Connecticut State Police spokesperson Lt. J. Paul Vance, the officer whose role was to communicate with the press during the Sandy Hook school shootings, was a key panel member. He described the state police’s decision to have one authorized person to speak to the press – Vance himself – in what he called a “one-voice situation.”
“When you have a multitude of people working on the same project, you can’t have multiple people speaking about it,” he said. “It’s just dangerous. Inaccuracies come out. An adjective, a preposition, you name it, can twist a thought process.”
Vance said that the majority of misinformation reported in the press was because some journalists got their information from other sources.
Marie Shanahan, an assistant professor of journalism whose research examines how news organizations use social media, agreed. She said that one of the most egregious media errors during the tragedy was when the shooter’s brother’s name became public.
Within minutes, reporters were posting the Facebook photo of a Ryan Lanza from Hoboken, N.J. to Twitter and other news sites. Even CNN, Shanahan said, mistakenly identified the shooter as Ryan Lanza, and their credibility led the news to be spread all over the Internet.
“Everyone is extremely upset, because children have just died,” Shanahan said, “and we want to blame somebody.” The result was that Ryan Lanza began receiving death threats because news organizations weren’t checking their facts.
There was a feeling that the world was wrapping us in its arms and its citizens were crying with us and consoling us.
Newtown Bee associate editor John Voket was among the first journalists at the scene. He described a media situation in which an unprecedented number of journalists from small news outlets across the country came to Connecticut to cover the tragedy, and in some cases made the situation more difficult for local reporters who were trying to report the news to the surrounding communities.
Instead of relying on major wire services for their information, Voket said, many town newspapers were looking for an exclusive local angle that the people in their small or medium-sized town could relate to.

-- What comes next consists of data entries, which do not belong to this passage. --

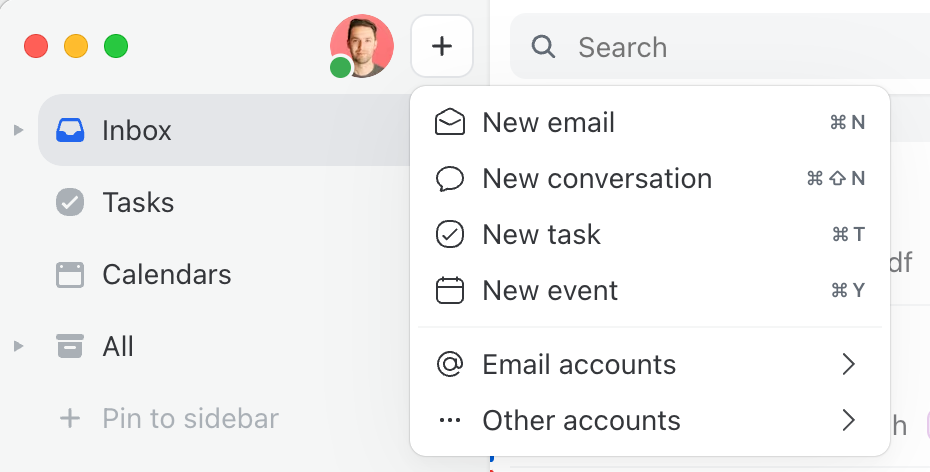Click the search magnifier icon
This screenshot has width=930, height=472.
tap(543, 47)
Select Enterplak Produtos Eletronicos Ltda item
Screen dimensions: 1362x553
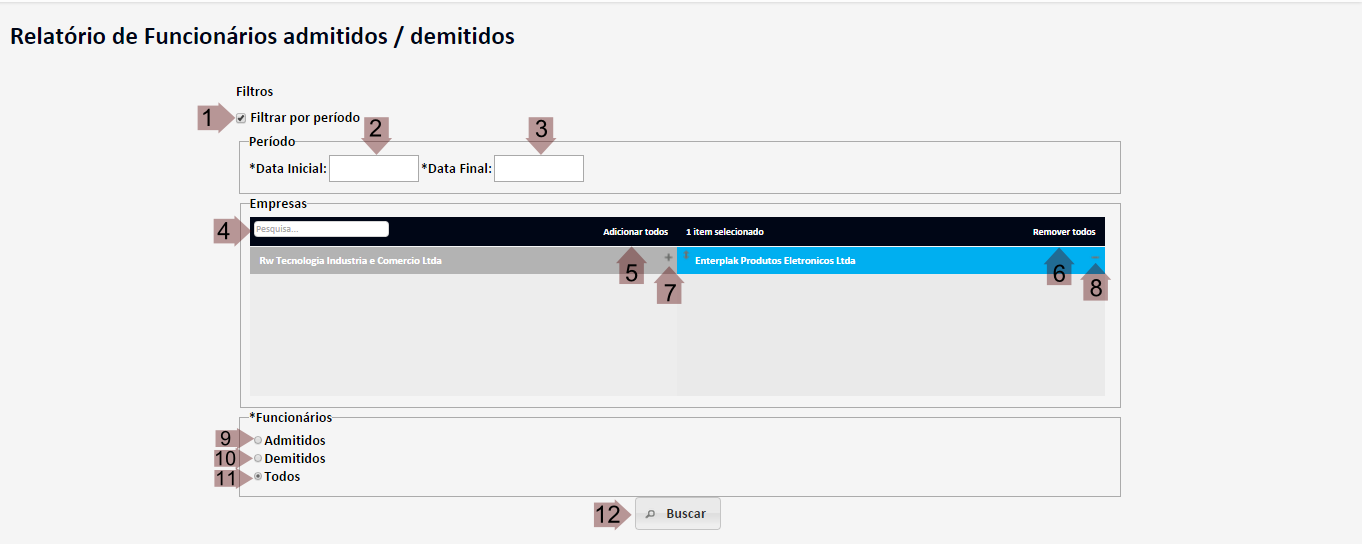tap(775, 261)
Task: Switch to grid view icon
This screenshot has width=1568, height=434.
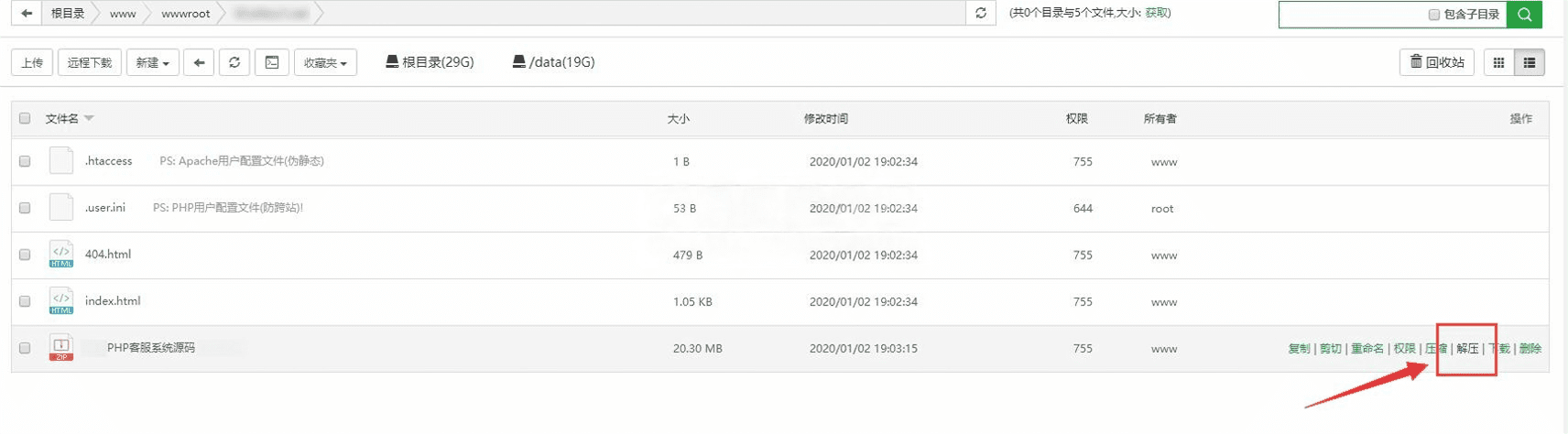Action: click(x=1498, y=62)
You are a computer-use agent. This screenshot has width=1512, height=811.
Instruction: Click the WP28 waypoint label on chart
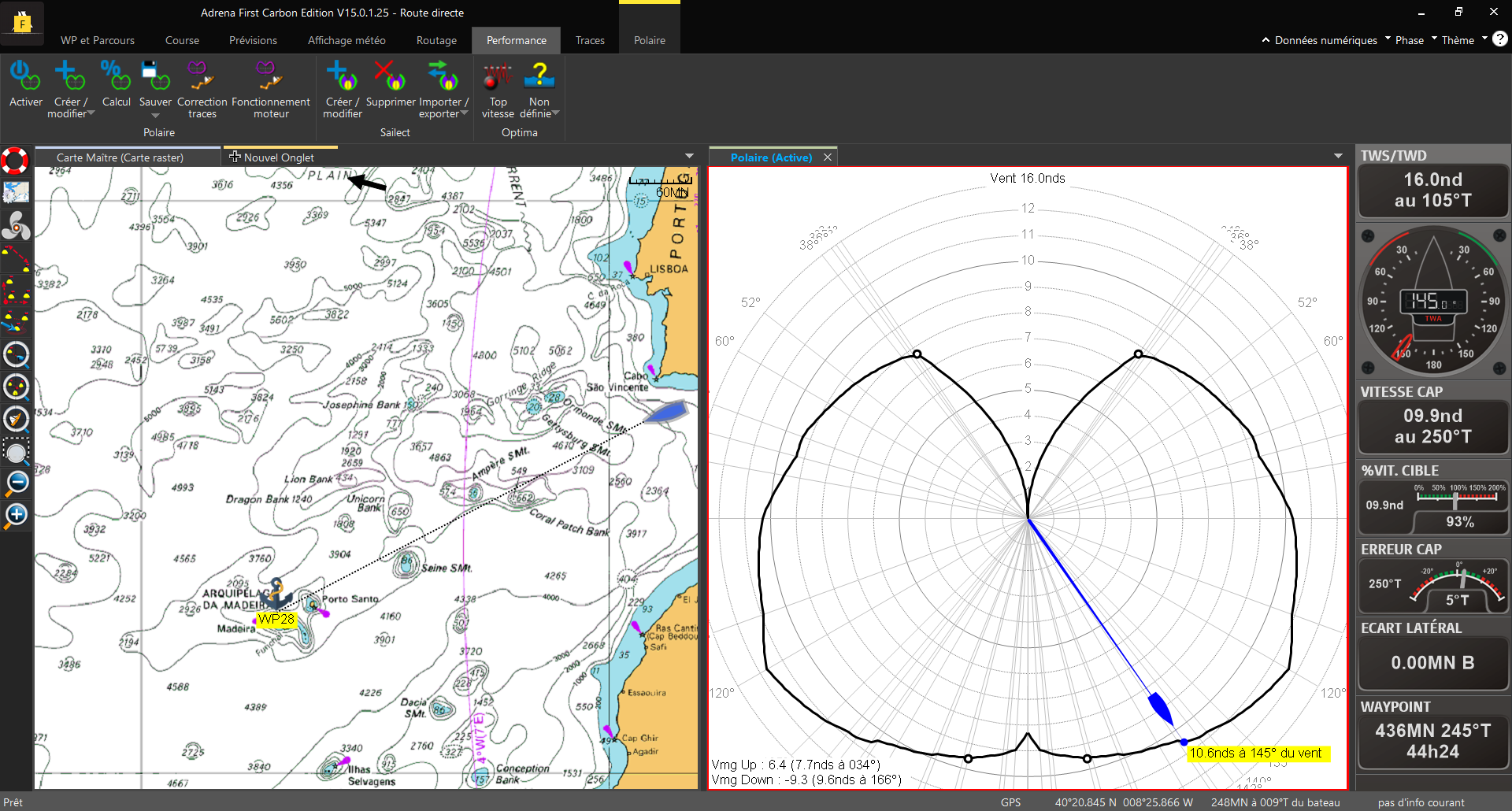tap(276, 619)

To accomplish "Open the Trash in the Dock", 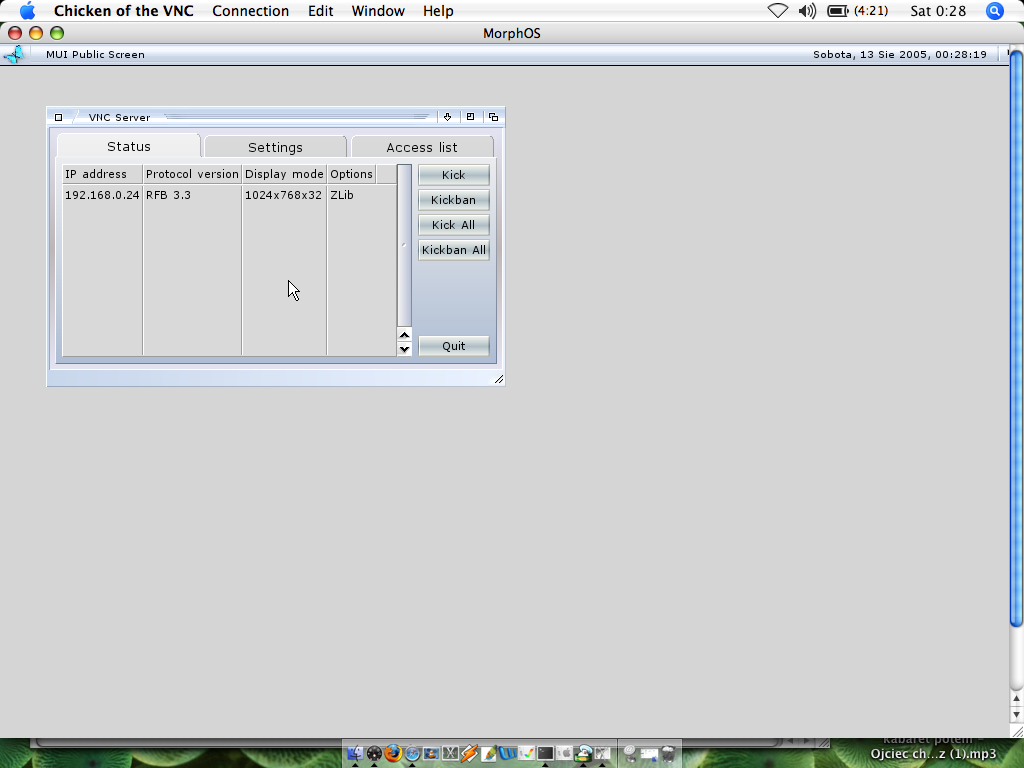I will (x=668, y=753).
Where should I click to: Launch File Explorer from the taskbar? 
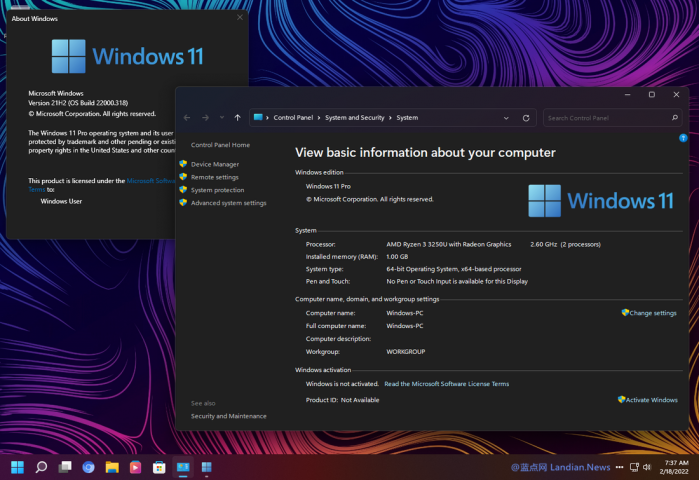(x=112, y=467)
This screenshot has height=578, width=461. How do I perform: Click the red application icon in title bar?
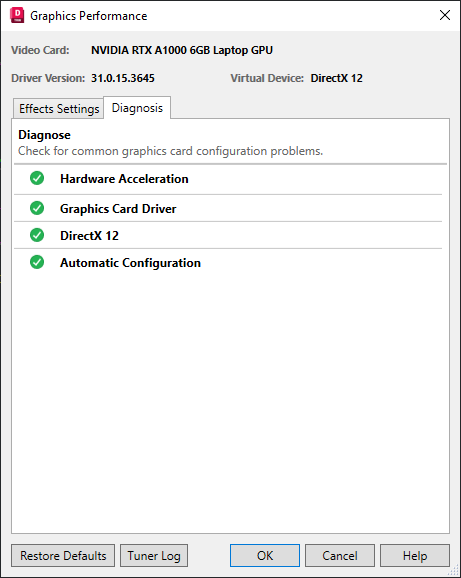click(17, 15)
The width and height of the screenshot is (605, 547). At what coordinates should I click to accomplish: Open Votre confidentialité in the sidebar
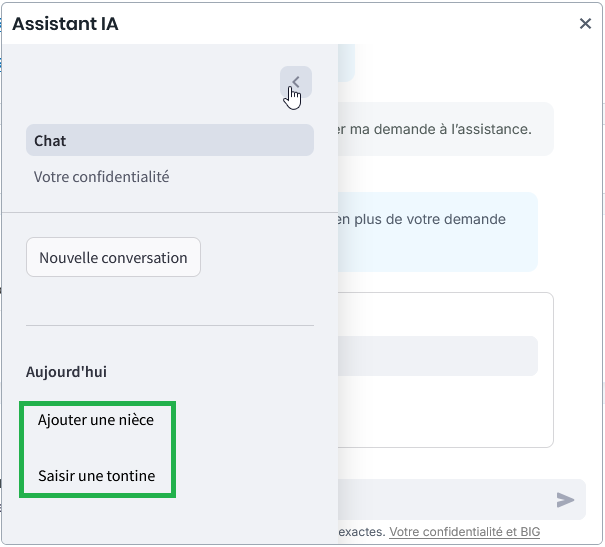tap(102, 177)
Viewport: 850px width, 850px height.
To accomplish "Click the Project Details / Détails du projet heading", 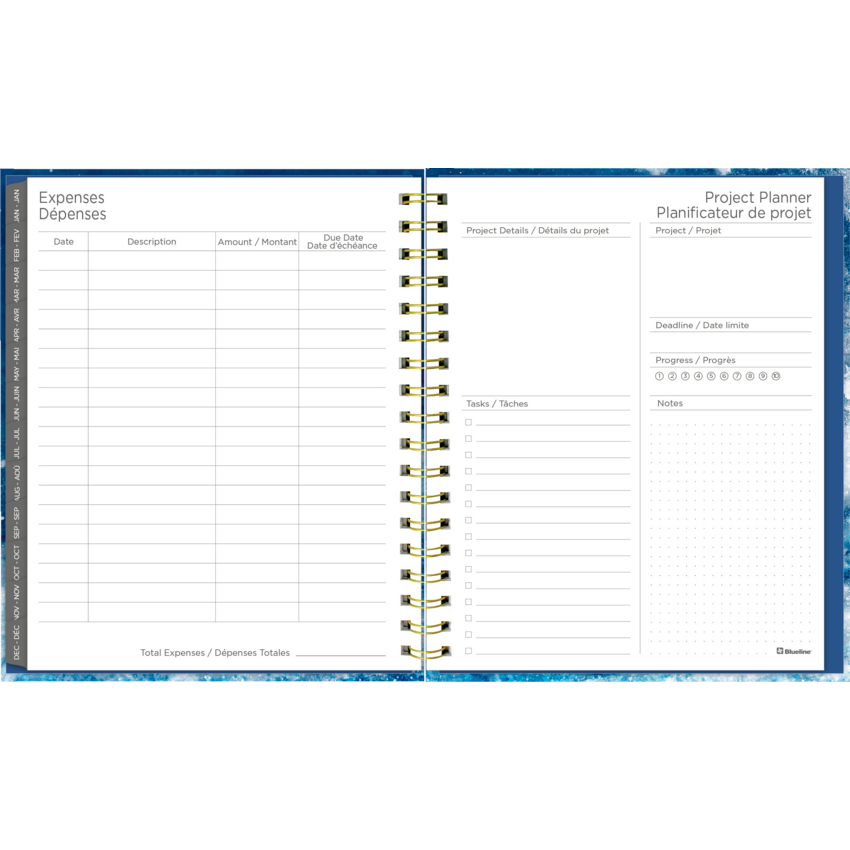I will 537,231.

“The definition of ‘local’ news seemed to have changed,” he said.
But Voket also fondly remembered small newspapers from as far away as Wyoming and northern California that called the Bee’s office simply to offer their help and support from afar.
“There was a feeling that the world was wrapping us in its arms and its citizens were crying with us and consoling us,” he said.
The panel also included Bill Leukhardt, a longtime Hartford Courant reporter and stepfather of Lauren Rousseau, a 2004 UConn graduate and Sandy Hook Elementary teacher who was killed in her classroom during the shootings.